Edward's nimble fingers were trailing across my bare back causing goose bumps to appear where he touched. I let out the tiniest of moans only audible to us and he exerted more pressure.

I heard a loud exaggerated sigh from behind us and could only guess it was Rosalie. A girl I had still not managed to get on with well, but had so far managed not to hurt, maim or kill.

"Will you two ever get a room? We don't care to see your sickening displays of affection." I had learned that Rosalie's acerbic tone was the one she used with most people and that it wasn't something to be offended by as it didn't mean she hated you. I was still finding that hard to believe but I had repeatedly been told by Emmett that she actually didn't mind me. She flounced down across from us at the round table and grabbed the wine glass full of anything that contained no alcohol content. In Arizona they gave you a drink token and you were allowed one drink. Not that I wanted to be in Arizona right now or anything.

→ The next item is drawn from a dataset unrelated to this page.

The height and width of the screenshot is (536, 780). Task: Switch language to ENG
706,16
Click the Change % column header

Emmet joined Rosalie in his monkey suit. She had forced him to wear a tuxedo to prom and although he wasn't happy, he would do anything for her. Jasper and Alice had been poking fun of him all night. Jasper had gotten off lightly according to Emmett, donned in just a smart black suit and white tie he actually looked perfect with Alice. Alice as usual had gone for the eye grabbing bright yellow dress which she had procured on our shopping trip to Seattle. She was going to go with a shorter cocktail version but we coerced her into the long puffy dress with the cute little bow tied at the back. She had straightened her hair, the ends curling out slightly in a short version of the Farrah Fawcett look. She looked amazing.

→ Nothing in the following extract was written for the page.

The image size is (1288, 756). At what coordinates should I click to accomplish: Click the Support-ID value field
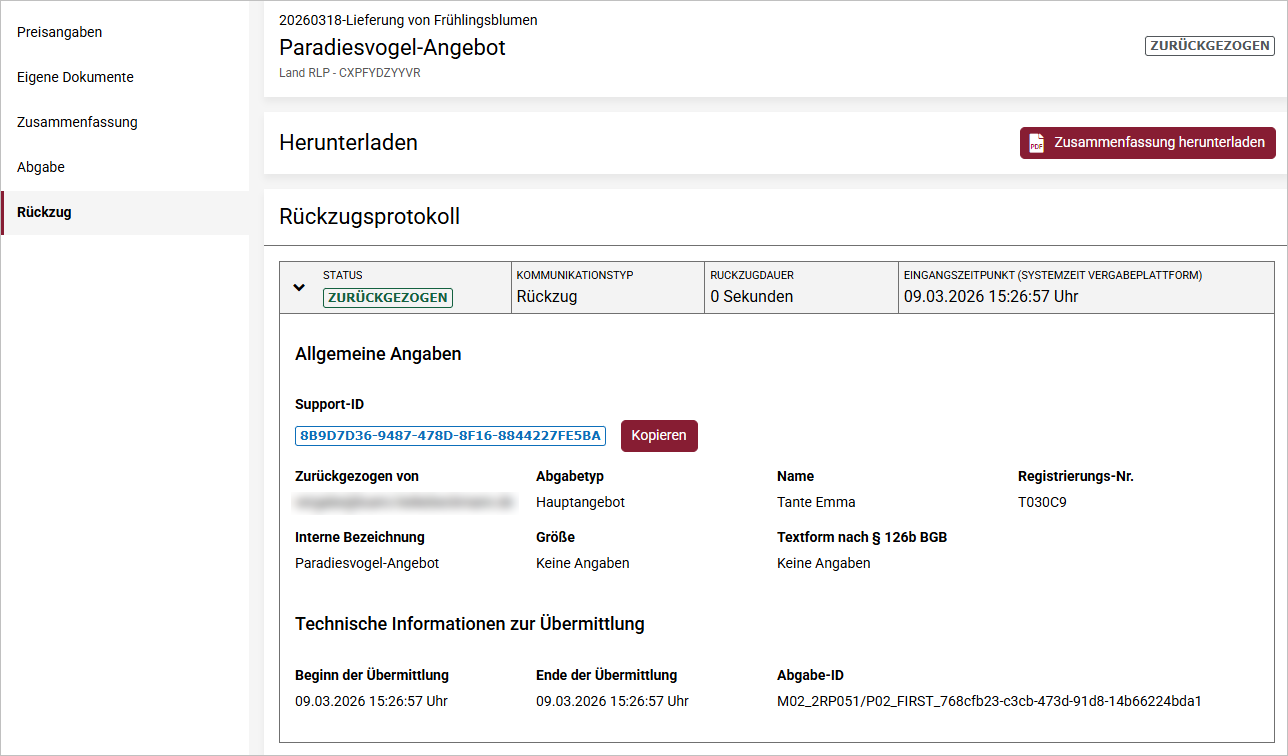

Rose had gone for the red elegant style with the huge slit almost reaching her ass. Every time she walked past I would have to refrain a snort. I had always known she was a little on the slutty side, but really, wearing that to prom? Come on!

I felt Edward pull me closer as the next song played over the sound system. When you say nothing at all, was always a favorite song of mine when it was first released.

"Fancy a dance m'lady?" Emmett asked his girlfriend who was more than happy to get up and dance with the big buffoon for some reason. If it were me I would be at least five of his giant footsteps away, his suit maybe smart but the shoes he picked... lets not go there. With Emmett's added ogre feet it would not be a good combination for Rosalie's feet. When we dated we didn't dare dance, with fear it would cause a catastrophe in the room.

I turned my attention to my own Prince Charming who was gazing at me, eyes full of emotion and love. I smiled shyly at him as I dove into his chest, pushing myself against his suit jacket. He was wearing a simple black suit and pulled it off like a God. My boy was everything. I sighed in contentment and his fingers began tracing circles on my back again.

"Bella, would you dance with me?" He asked while rubbing the back of his neck with one hand. I squinted my eyes, not sure if he was aware the damage I could cause with my Christian Louboutin peep toes. "I'm willing to take the risk Bella." He sighed as he looked at my feet. I smiled up at him, sure I couldn't feel anymore in love with him than I did at this moment. He was willing to risk his feet for a dance with me. He stood up and offered me his arm helping me up to my feet while taking me over to the dance floor.

"Let's get this over with." I sighed, I heard his deep throaty chuckle and I felt myself becoming more relaxed.

"I love you Bella." He whispered in my ear as he wrapped his arms tight around my waist. I intertwined my hands behind his neck, his hair tickling me slightly as I snuggled into his neck.

_It's amazing  
How you can speak  
Right to my heart  
_

_Without saying a word  
You can light up the dark  
_

_Try as I may  
I could never explain  
What I hear when  
You don't say a thing_

Edward pulled his head back from me and I looked up at him from my previous spot on his chest. He was beaming down at me. "You know, this song reminds me of you. You light everything In my world up with just your smile...you know how to play on my heart strings. You are amazing Bella." I blushed and smiled shyly back at him. I felt exactly the same.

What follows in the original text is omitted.